Something else came to our minds, it might be that you do not use a mask, and then remove the outliers and replace these missing values (including a huge number of voxels outside the brain). this step can take very very long, and it's useless.

lrq3000 commented 6 years ago

Dear Daniele,

Thank you very much for your fast replies and also for your email! I take this opportunity to link to the solution to combine CONN and rshrf.

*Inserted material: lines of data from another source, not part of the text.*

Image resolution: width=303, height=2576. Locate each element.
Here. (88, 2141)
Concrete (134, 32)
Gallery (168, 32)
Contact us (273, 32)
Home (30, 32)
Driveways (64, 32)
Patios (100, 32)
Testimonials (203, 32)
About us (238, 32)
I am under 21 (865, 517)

About the time it takes, I reworked further my pipeline to generate additional info that might be useful to you. Here is the log I get:

> -------------------------
> === HEMODYNAMIC RESPONSE FUNCTION USING RSHRF TOOLBOX ===
> 
> ---- PROCESSING CONDITION ket SUBJECT 1 (ana_5896) SESSION S2 ----
> 
> 
> ------------------------------------------------------------------------
> Running job #1
> ------------------------------------------------------------------------
> Running 'Voxel-wise HRF deconvolution'
> Reading NIFTI Data ...
> # 1739757 voxels inside defaut mask ...
> Reading Covariates ...
> Removing regressors & Detrend................. 
>  Frequency filter.................... 
>  #1739757 
> Starting parallel pool (parpool) using the 'local' profile ...
> connected to 6 workers.
> ...................................................................................................................................................................................................................................................
> Done HRF estimation   195.60 seconds
> Deconvolving HRF ...
> Elapsed time is 254.491797 seconds.
> Save HRF deconvolution results....
> height outlier: negative/zeros #243 + extreme #16801, [263.080 1315.501];
> Done    'Voxel-wise HRF deconvolution'
> Done
> 
> ---- PROCESSING CONDITION ket SUBJECT 1 (ana_5896) SESSION W1 ----
> 
> 
> ------------------------------------------------------------------------
> Running job #1
> ------------------------------------------------------------------------
> Running 'Voxel-wise HRF deconvolution'
> Reading NIFTI Data ...
> # 1658904 voxels inside defaut mask ...
> Reading Covariates ...
> Removing regressors & Detrend................. 
>  Frequency filter.................... 
>  #1658904 
> Starting parallel pool (parpool) using the 'local' profile ...
> connected to 6 workers.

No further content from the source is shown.